DOCUMENT EXTRACT

I'm trying to think of ways to avoid requiring a value, but I don't see
good options, like:
- make atomic write unit max some compile-time option
- require mkfs stripe alignment/width be set and use that as basis for
atomic write unit max

We could just use the atomic write unit max which HW provides, but that
could be 1MB or more and that will hardly give efficient data usage for
small files. But maybe we don't care about that if we expect this
feature to only be used on DB files, which can be huge anyway. However I
still have concerns – we require that value to be fixed, but a disk
firmware update could increase that value and this could mean we have
what would be pre-existing mis-aligned extents.

PROVIDED DATA
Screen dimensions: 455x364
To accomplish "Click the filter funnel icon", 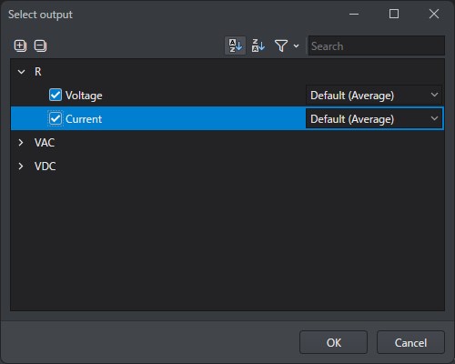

PROBLEM STATEMENT
Pick up the note above about choosing a maximum atomic write unit after its final sentence and keep it going.

RESULT OF THE EXERCISE
>
> As it is, I really don't see this as a better solution than the
> original generic "force align" flag that simply makes the extent
> size hint alignment a hard physical alignment requirement rather
> than just a hint. This has multiple uses (DAX PMD alignment is
> another), so I just don't see why something that has a single,
> application specific API that implements a hard physical alignment
> is desirable.

I would still hope that we will support forcealign separately for those
purposes.

>
> Indeed, the whole reason that extent size hints are so versatile is
> that they implement a generic allocation alignment/size function
> that can be used for anything your imagination extends to. If they
> were implemented as a "only allow RAID stripe aligned/sized
> allocation" for the original use case then that functionality would
> have been far less useful than it has proven to be over the past
> couple of decades.
>
> Hence history teaches us that we should be designing the API around
> the generic filesystem function required (hard alignment of physical
> extent allocation), not the specific use case that requires that
> functionality.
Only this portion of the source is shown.